### TO DO
Below are the records. Retype, exactly, the lines from the first through the line with "Encontrar una oficina (1329, 17)", and leave out the pictures.
=== DATA RECORDS ===
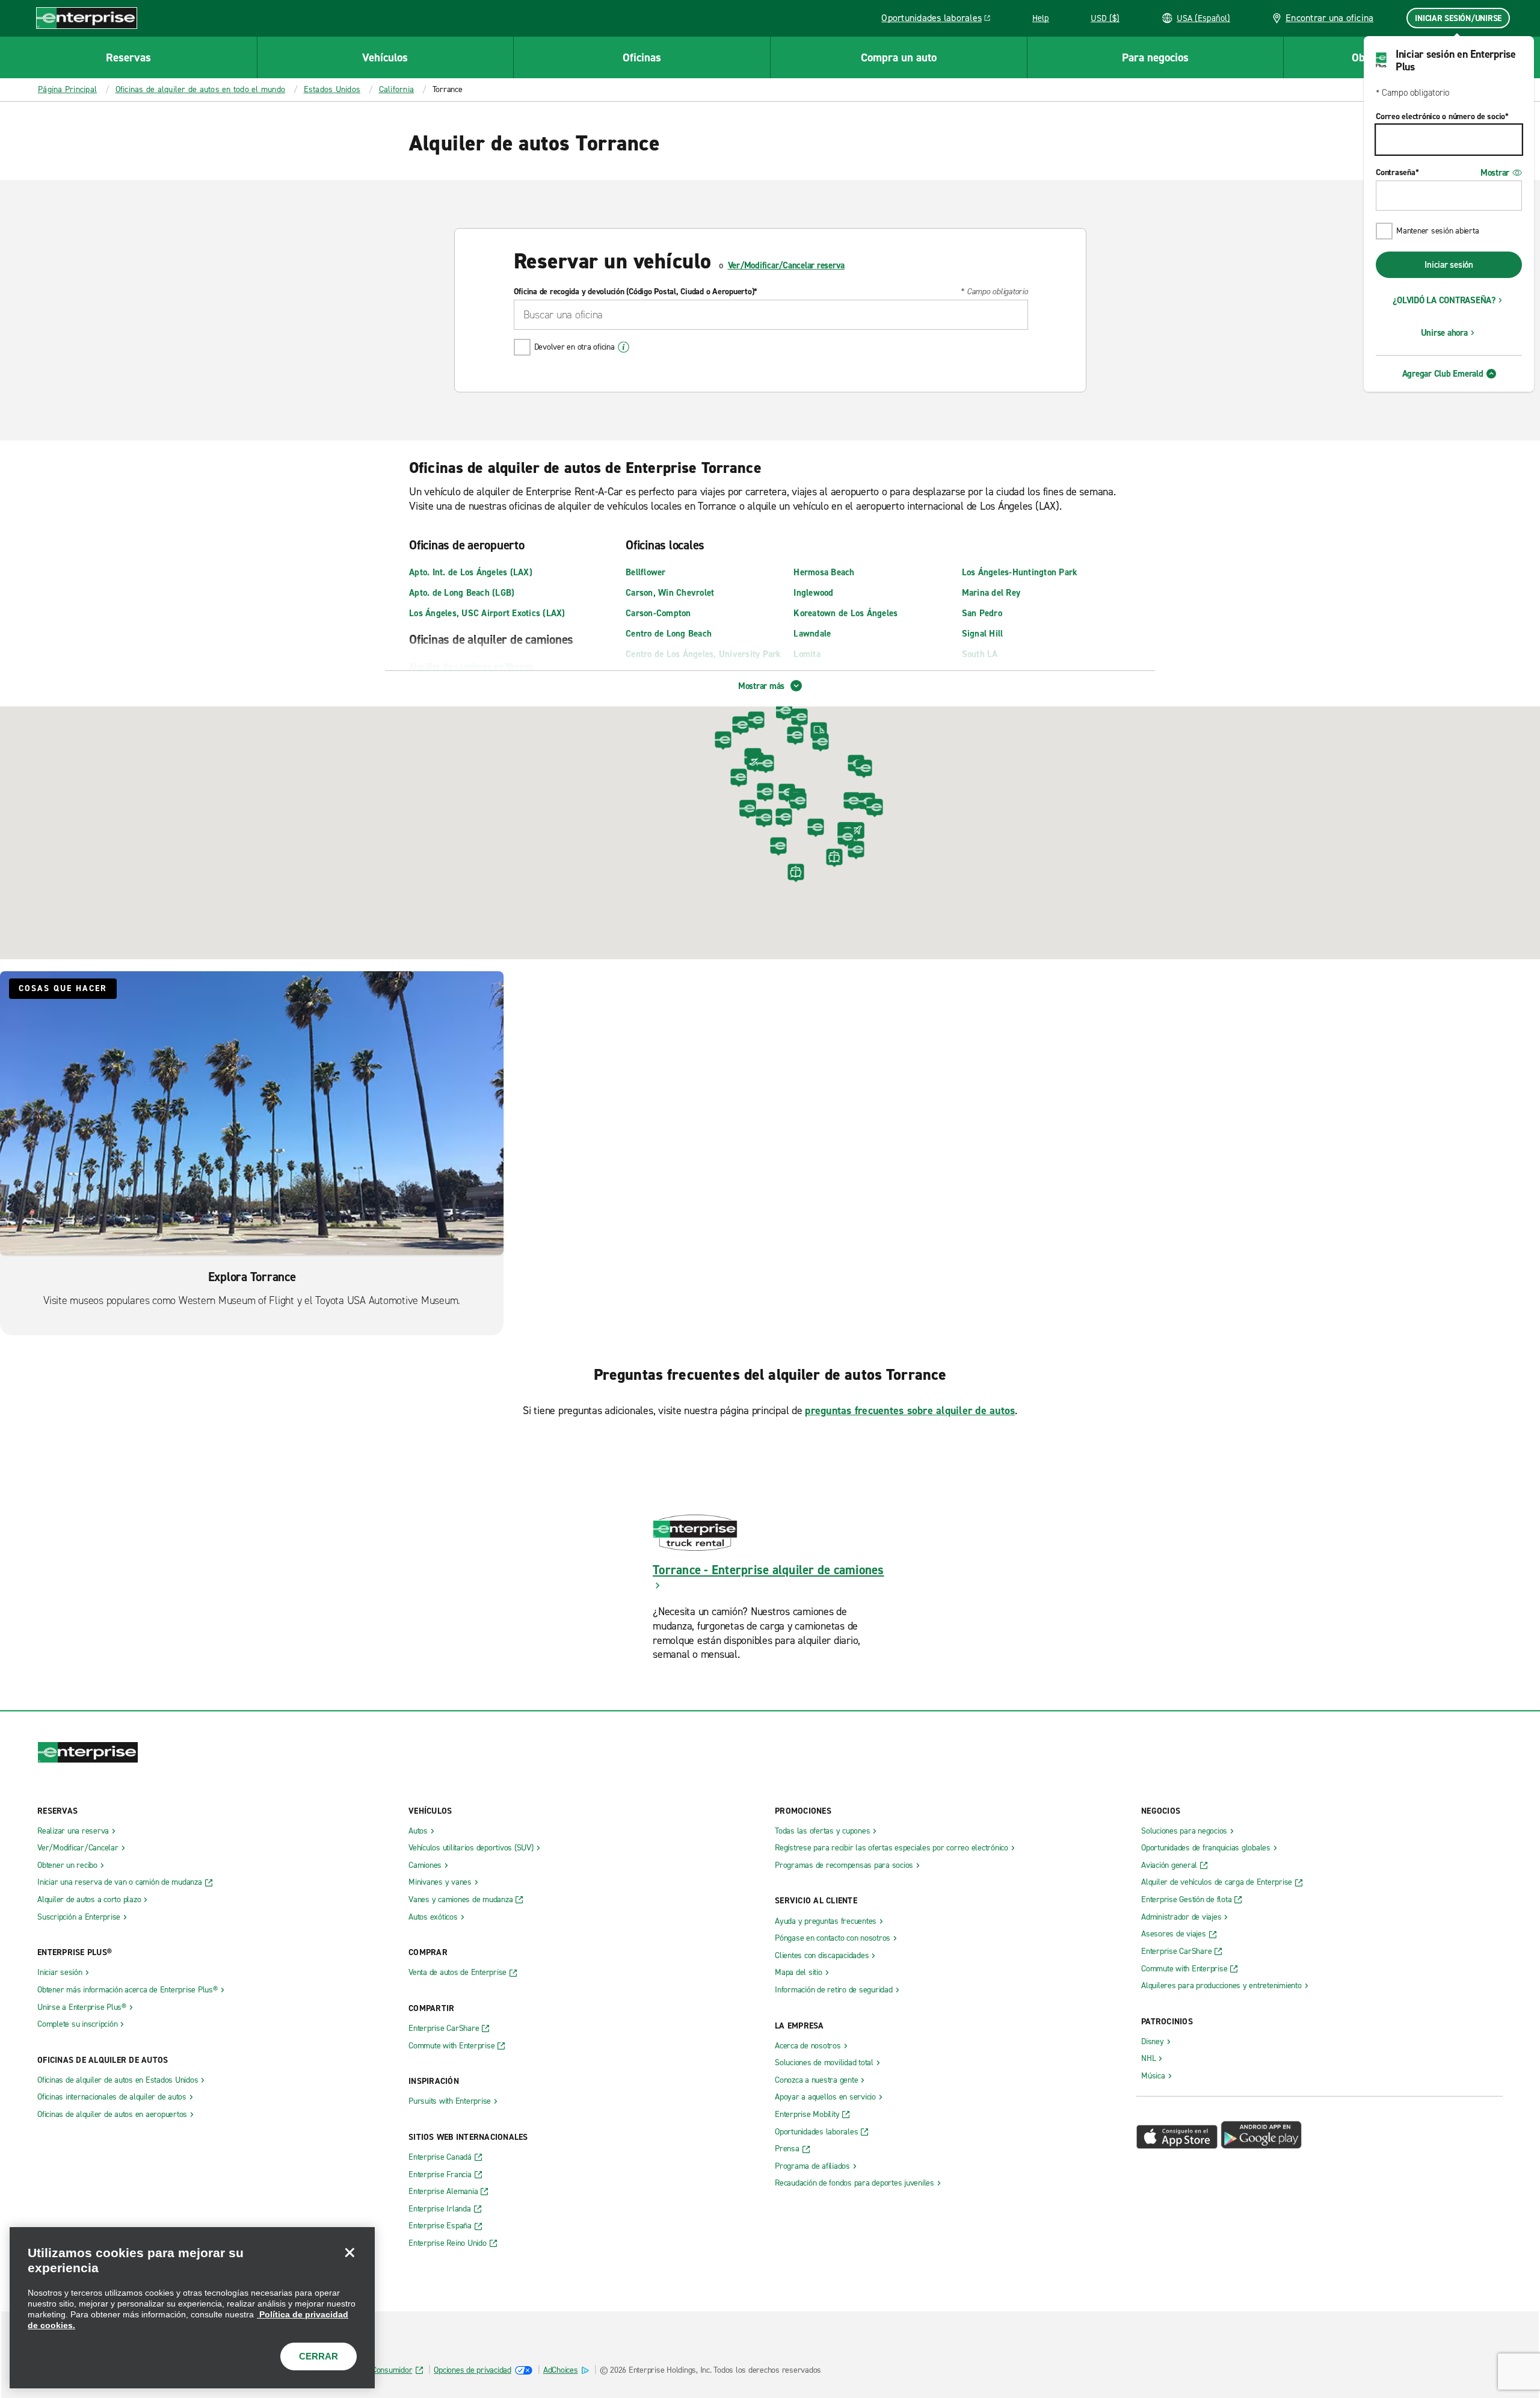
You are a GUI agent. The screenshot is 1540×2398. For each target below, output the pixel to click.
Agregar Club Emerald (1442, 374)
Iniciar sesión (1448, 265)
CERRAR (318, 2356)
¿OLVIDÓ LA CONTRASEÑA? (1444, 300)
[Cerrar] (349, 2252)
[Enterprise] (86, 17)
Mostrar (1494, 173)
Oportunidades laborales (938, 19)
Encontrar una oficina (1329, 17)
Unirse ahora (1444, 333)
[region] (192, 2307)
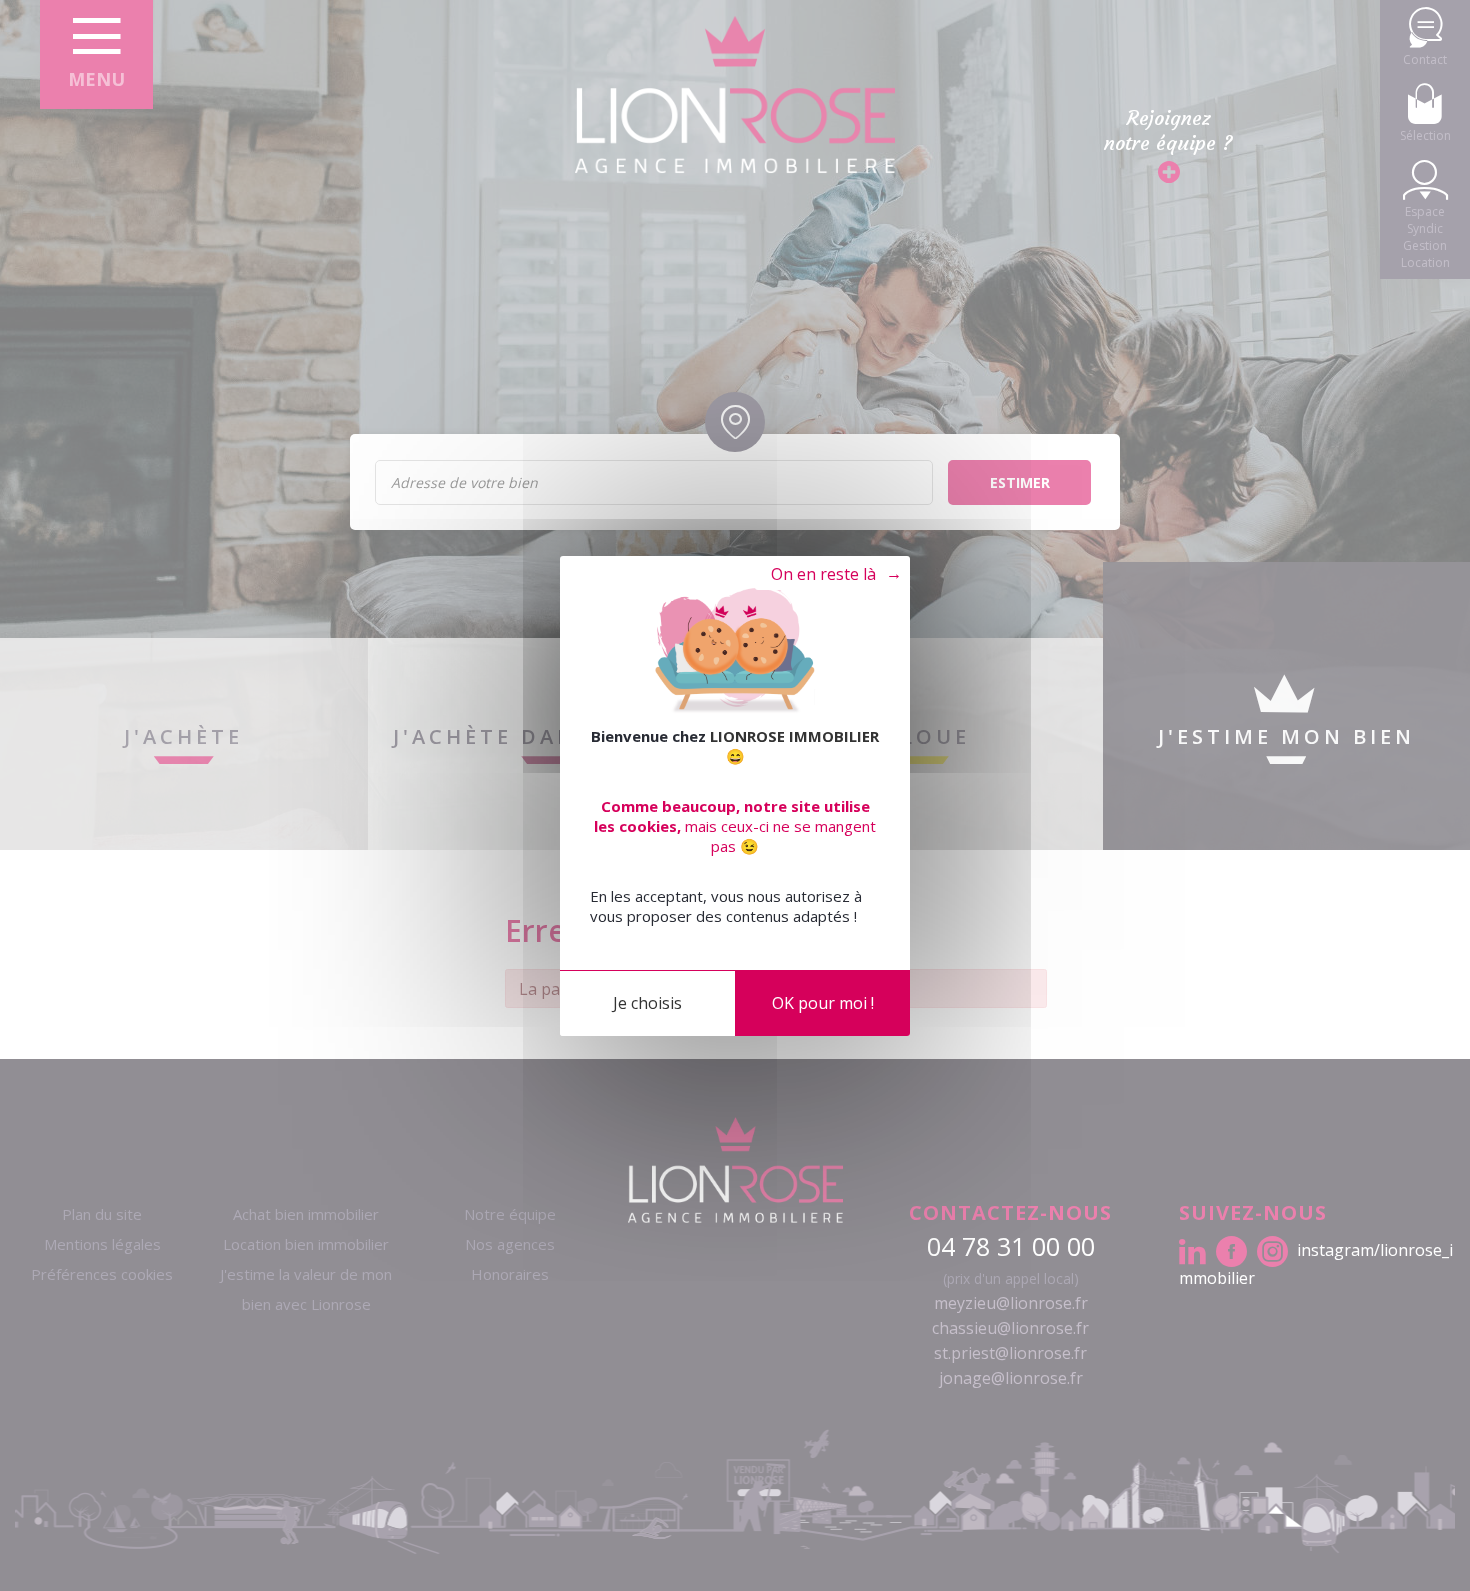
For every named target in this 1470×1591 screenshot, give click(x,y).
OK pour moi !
===
### ANSWER TO THIS PROBLEM
You are a GUI agent. The screenshot is 1540×2398. For each target below, output the pixel to click.
Agregar Club Emerald (1442, 374)
Iniciar sesión (1448, 265)
CERRAR (318, 2356)
¿OLVIDÓ LA CONTRASEÑA? (1444, 300)
[Cerrar] (349, 2252)
[Enterprise] (86, 17)
Mostrar (1494, 173)
Oportunidades laborales (938, 19)
Encontrar una oficina (1329, 17)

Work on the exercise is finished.